** The input **
***

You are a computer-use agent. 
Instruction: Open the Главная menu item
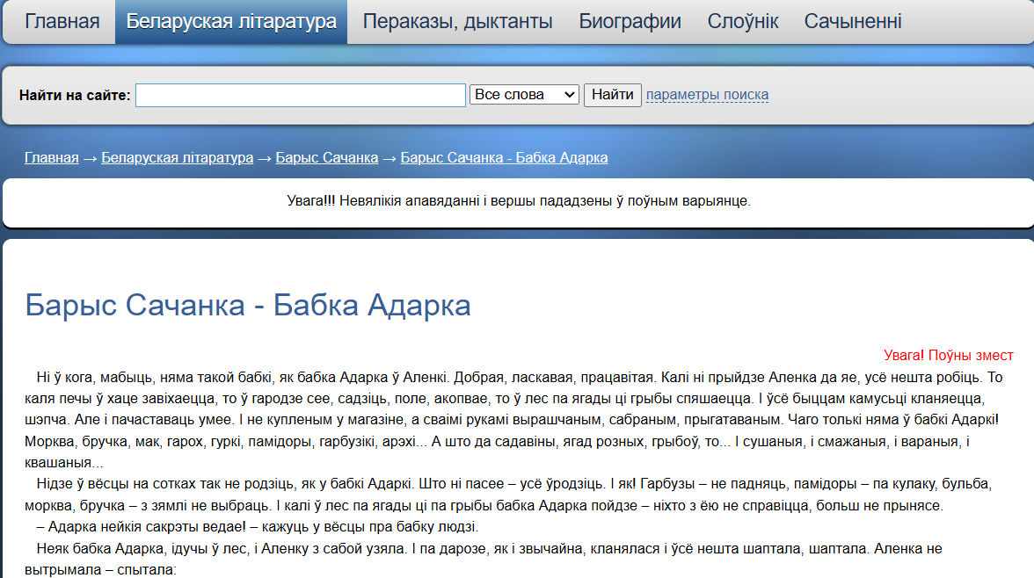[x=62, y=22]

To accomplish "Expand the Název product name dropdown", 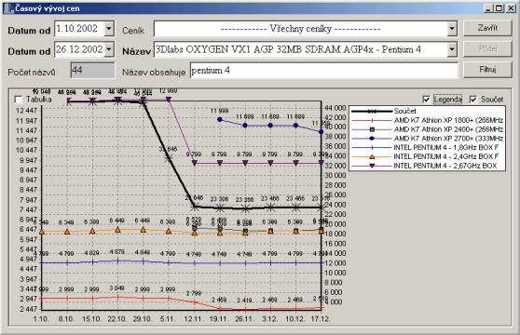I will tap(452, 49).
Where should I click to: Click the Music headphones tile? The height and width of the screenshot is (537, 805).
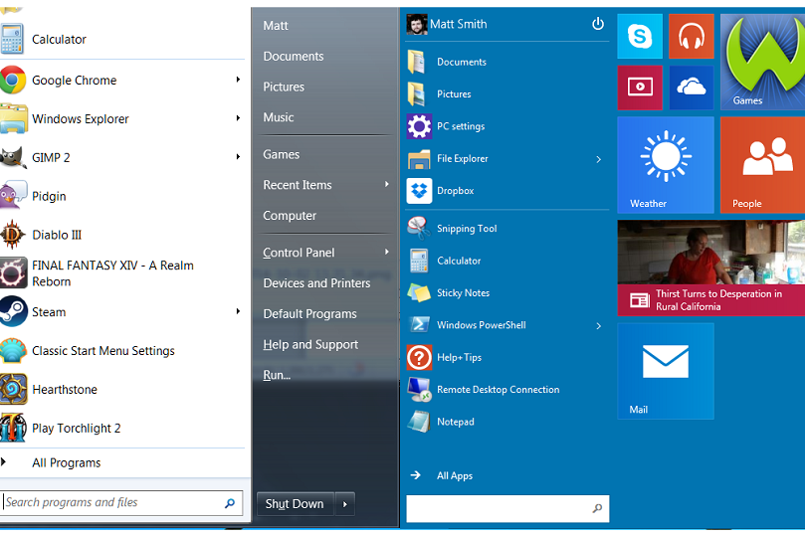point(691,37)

***

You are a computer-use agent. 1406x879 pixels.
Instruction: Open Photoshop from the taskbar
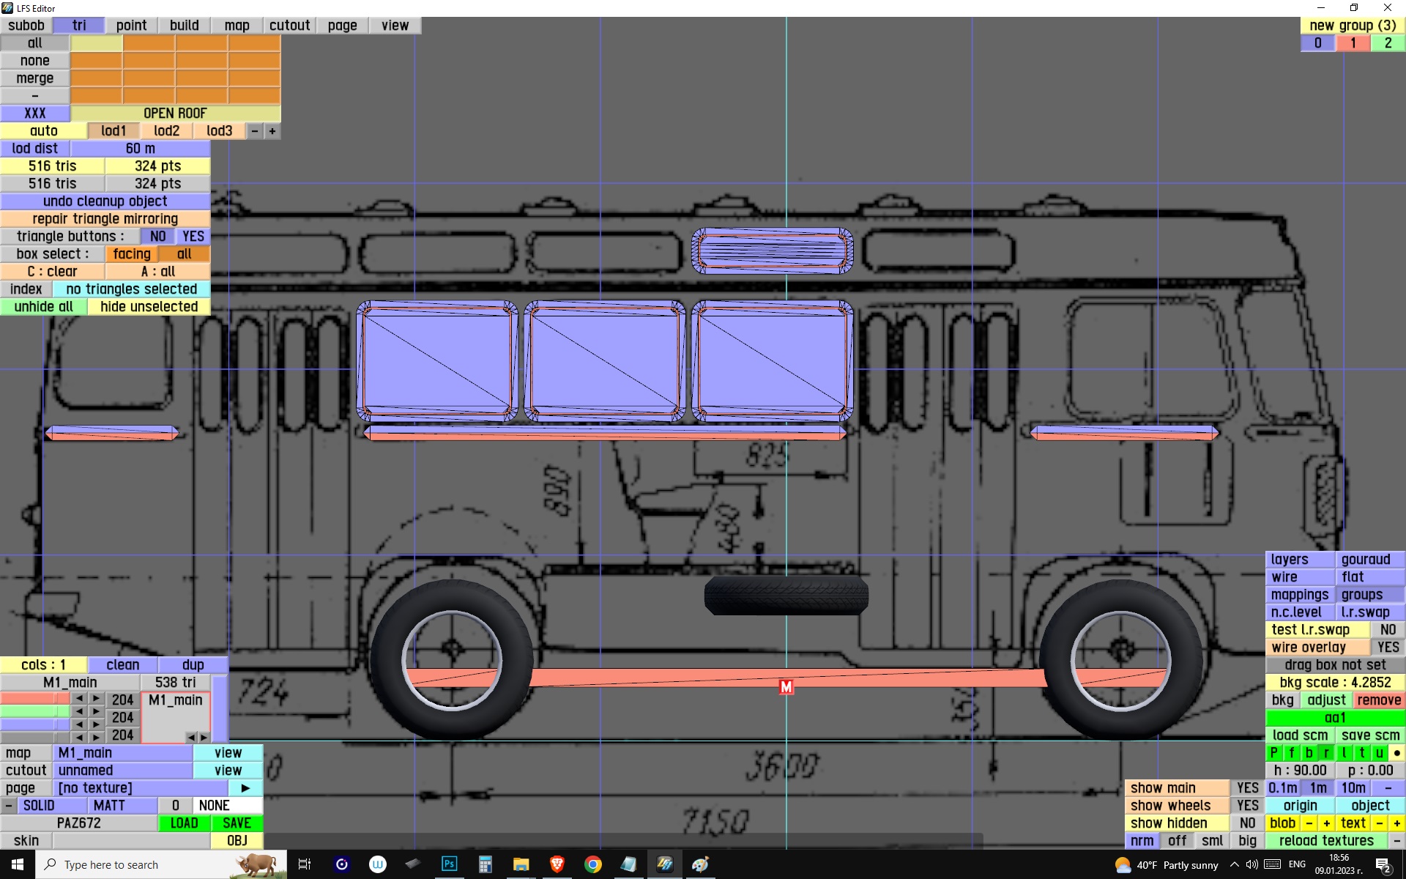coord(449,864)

***

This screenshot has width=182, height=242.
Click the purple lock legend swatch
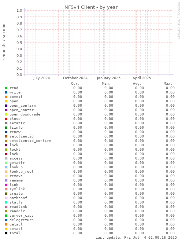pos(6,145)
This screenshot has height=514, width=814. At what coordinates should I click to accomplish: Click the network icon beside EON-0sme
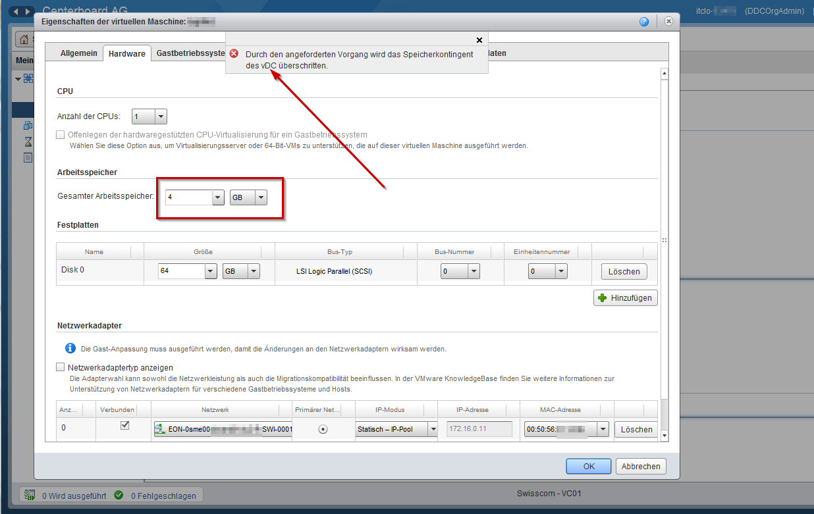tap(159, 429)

***

** Directions for this task **
Find every line in the data above that contains the word "Open" and copy each one out in full, treating uppercase and lowercase as different.

** Answer for this exercise **
Instruction: Open the Главная menu item
Instruction: Open Photoshop from the taskbar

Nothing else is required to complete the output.